The state of Wisconsin has become the latest to change the rules on domestic partner benefits, with a new statute, Wis. Stat. § 66.0510, prohibiting all municipalities, counties and school districts from offering employee benefit plan coverage to domestic partners of employees as of January 1, 2018.
The National Law Review reports that in the debates surrounding the statute’s passage, the legislature argued that the state’s recent legalization of same-sex marriage eliminated the need for government employers to offer benefit plans that cover domestic partners.
An earlier report from the International Foundation of Employee Benefit Plans found that from 2014 to 2016, the percentage of employers providing benefits to same-sex partners in legally recognized civil unions fell from 51 percent to 31 percent. The report says that most states that previously registered civil unions stopped doing so after the U.S. Supreme Court’s ruling on same-sex marriage, although not all couples with civil unions have married.
Under the old law in Wisconsin, domestic partners were offered the state group health insurance program; the state group life insurance program; duty disability benefits; and the deferred compensation program. Under the new law, as of January 1, 2018, municipalities, counties and school districts are only permitted to offer such employee benefit plans to their employees, and the spouses and dependent children of such employees.

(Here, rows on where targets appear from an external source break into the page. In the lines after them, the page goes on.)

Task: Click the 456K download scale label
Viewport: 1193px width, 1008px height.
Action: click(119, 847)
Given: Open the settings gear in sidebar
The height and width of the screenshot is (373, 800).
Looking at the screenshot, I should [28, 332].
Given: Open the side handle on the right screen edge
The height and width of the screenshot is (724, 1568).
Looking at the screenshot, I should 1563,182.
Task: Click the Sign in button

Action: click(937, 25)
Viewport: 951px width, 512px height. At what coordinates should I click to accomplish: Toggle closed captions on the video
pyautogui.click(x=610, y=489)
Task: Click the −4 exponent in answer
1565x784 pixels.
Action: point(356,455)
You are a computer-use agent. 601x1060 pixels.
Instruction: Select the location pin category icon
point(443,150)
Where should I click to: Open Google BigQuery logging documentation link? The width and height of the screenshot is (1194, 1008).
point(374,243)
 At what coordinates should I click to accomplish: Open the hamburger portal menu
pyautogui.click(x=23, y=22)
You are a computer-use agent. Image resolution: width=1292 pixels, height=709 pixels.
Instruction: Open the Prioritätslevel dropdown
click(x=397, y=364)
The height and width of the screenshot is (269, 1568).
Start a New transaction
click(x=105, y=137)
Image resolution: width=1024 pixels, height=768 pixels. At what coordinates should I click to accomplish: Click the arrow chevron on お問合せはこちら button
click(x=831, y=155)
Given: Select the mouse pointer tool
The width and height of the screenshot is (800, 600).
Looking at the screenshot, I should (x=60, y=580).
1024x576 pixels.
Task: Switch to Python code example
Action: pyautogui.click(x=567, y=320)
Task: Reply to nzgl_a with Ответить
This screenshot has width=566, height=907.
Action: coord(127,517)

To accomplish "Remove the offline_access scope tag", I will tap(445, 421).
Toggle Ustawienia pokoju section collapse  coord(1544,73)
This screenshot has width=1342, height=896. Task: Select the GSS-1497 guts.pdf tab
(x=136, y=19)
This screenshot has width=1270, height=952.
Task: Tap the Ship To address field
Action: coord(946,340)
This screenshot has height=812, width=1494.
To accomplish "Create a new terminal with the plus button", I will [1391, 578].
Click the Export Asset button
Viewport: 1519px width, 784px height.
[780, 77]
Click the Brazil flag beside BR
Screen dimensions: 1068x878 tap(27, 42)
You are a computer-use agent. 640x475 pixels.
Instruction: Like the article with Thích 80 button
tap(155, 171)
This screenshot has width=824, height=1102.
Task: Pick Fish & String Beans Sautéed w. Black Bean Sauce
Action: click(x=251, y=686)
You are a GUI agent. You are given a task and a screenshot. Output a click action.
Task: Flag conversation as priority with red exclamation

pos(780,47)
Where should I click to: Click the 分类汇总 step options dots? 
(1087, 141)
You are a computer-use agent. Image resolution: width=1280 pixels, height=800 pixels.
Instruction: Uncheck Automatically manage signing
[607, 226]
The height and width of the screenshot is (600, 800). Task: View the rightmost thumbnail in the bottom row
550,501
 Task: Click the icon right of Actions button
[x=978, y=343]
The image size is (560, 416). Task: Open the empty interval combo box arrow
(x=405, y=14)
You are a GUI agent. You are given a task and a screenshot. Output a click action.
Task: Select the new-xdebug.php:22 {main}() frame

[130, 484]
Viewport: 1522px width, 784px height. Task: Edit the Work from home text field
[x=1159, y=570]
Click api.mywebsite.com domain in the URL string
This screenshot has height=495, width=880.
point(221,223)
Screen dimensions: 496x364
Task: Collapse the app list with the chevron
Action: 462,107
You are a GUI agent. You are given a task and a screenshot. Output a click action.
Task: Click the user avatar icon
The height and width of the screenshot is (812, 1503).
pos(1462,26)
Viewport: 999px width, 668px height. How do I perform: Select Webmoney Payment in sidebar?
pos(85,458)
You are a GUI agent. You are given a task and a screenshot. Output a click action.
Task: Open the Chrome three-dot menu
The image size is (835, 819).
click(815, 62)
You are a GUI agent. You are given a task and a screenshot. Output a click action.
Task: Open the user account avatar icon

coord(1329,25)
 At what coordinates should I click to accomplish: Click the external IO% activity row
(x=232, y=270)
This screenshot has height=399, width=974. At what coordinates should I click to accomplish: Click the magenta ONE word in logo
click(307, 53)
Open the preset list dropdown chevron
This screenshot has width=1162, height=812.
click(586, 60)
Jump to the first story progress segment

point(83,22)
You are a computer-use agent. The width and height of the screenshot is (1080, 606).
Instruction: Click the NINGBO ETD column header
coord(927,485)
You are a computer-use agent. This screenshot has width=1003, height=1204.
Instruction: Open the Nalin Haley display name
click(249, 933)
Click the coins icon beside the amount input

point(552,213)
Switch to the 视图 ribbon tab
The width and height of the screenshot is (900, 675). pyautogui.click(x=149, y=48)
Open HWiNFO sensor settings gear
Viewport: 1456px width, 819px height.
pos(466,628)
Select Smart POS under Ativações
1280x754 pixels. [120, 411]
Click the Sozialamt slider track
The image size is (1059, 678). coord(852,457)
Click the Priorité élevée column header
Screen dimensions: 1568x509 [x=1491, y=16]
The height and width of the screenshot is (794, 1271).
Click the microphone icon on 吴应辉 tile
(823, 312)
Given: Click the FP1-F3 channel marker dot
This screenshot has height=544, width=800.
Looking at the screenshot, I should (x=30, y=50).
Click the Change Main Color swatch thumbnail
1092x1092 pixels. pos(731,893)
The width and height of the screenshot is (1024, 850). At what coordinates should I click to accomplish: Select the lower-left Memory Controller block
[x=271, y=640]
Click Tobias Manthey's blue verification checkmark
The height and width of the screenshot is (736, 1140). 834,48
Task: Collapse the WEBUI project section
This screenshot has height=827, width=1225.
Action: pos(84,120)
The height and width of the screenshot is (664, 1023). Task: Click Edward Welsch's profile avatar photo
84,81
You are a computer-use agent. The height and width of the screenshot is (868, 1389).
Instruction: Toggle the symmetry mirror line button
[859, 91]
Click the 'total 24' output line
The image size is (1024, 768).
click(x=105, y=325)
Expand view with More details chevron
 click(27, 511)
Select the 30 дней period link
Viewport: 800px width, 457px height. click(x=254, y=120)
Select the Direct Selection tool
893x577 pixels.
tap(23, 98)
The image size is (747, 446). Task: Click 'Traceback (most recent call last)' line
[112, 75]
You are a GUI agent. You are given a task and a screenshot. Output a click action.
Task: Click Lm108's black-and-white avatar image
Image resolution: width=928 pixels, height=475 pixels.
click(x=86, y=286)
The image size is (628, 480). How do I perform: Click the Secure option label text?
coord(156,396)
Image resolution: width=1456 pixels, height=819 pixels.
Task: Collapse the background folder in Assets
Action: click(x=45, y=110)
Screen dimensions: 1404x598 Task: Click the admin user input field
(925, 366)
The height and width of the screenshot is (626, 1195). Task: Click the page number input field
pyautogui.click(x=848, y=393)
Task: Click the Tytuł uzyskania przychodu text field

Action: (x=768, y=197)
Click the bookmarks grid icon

The new law also, according to the report, “precludes survivors whose domestic partner died while employed by a municipality, county or school district from collecting survivor benefits, except that the law includes a carve out for all surviving domestic partners of protective occupation employees receiving duty disability benefits such that those domestic partners may continue to collect the duty disability benefits until they remarry as long as: (1) the domestic partner was in a domestic partnership with the deceased protective occupation employee as of the date the employee became disabled; and (2) the disability occurred before January 1, 2018.”
The new law will not apply to employees subject to an existing collective bargaining agreement, or to another type of contract that contains language incompatible with the new law—until the current agreement or contract is modified, expires, terminates, or renews, whichever occurs first.